British wheelchair rugby player

Paul Andrew Davies, MBE is a former British wheelchair rugby player and former manager of the Great Britain national wheelchair rugby team. He was the manager for the team at the Sydney 2000 Paralympic Games (6th place), and won two European Championships. He was a Manager of the Great Britain Wheelchair Rugby Development Team from 2002 to 2005. In 1998, he successfully put together the first of two World Class Performance Lottery Bid Documents securing over £125,000. The second Bid Document was put together in November 2000 again successfully securing £113,590 until December 2001. In July 2002 he was involved in the first ever-integrated rugby tour (World Friendship Tour) between the GB Wheelchair Rugby Development Unit and Haslemere RFC based in Surrey. Securing over £200,000 in sponsorship a group of 50 wheelchair and able-bodied rugby players went on a tour of USA, Singapore, Australia and South Africa

Davies was appointed Member of the Order of the British Empire (MBE) in the 2011 New Year Honours for services to wheelchair rugby.

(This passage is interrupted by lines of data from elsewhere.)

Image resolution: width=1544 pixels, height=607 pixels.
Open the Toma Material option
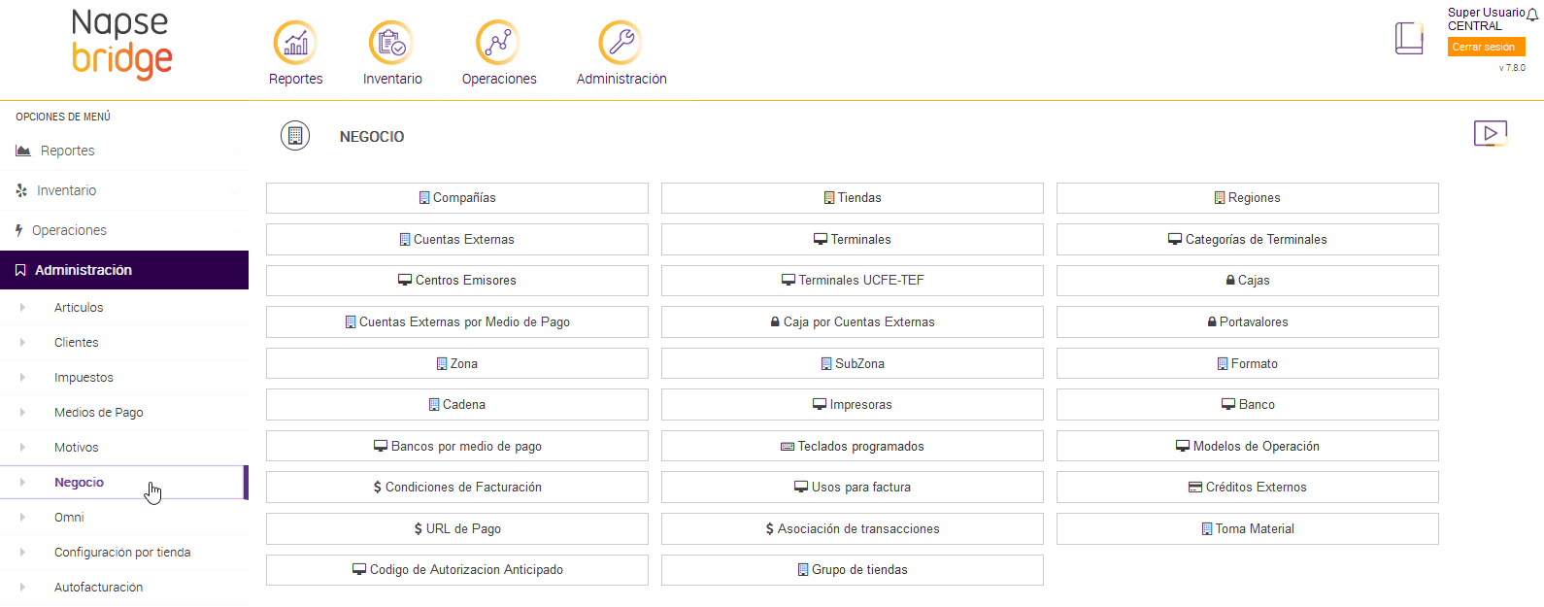1247,529
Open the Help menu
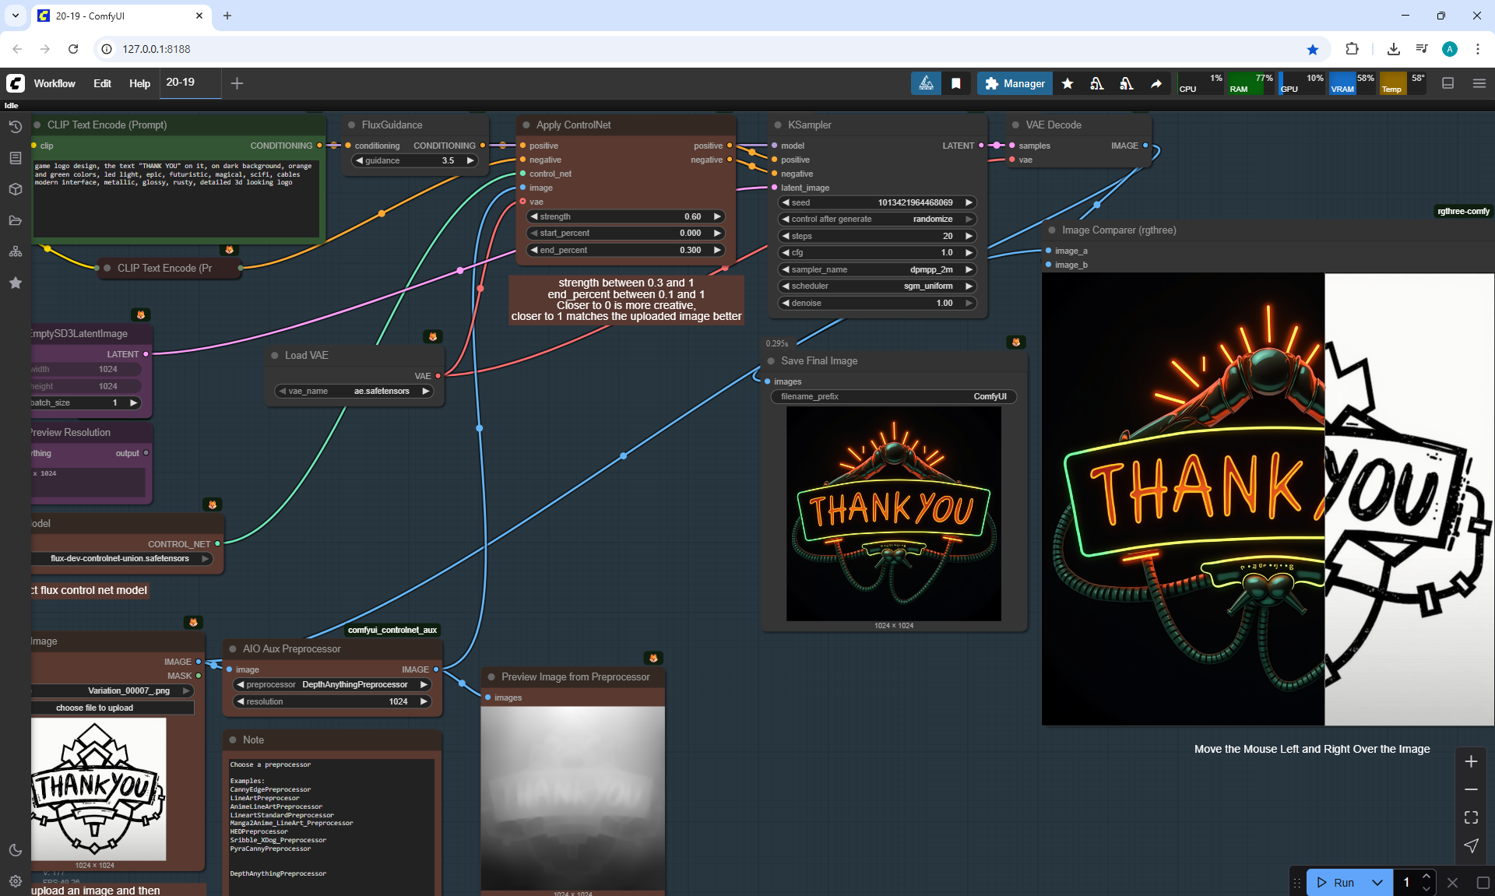Image resolution: width=1495 pixels, height=896 pixels. pyautogui.click(x=139, y=83)
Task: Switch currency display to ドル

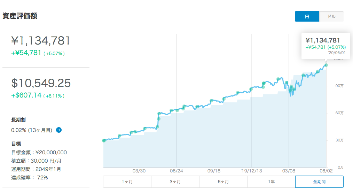Action: (x=331, y=16)
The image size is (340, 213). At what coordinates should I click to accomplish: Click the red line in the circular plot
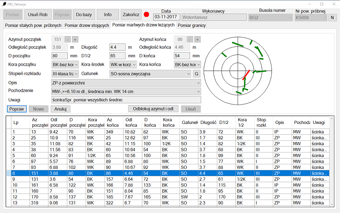coord(246,75)
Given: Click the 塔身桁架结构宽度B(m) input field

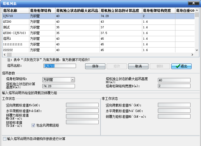Looking at the screenshot, I should tap(174, 86).
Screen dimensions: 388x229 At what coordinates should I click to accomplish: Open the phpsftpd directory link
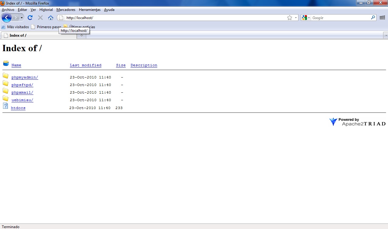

He served in the Royal Welch Fusiliers from 1978 to 1986. During a rugby match for his regiment he broke his neck

He started playing wheelchair rugby in 1987 and helped develop the sport in the UK. He became manager of the GB national team, after playing international wheelchair rugby for many years .

I've always said wheelchair rugby is "chess with violence" – and that sums it up really.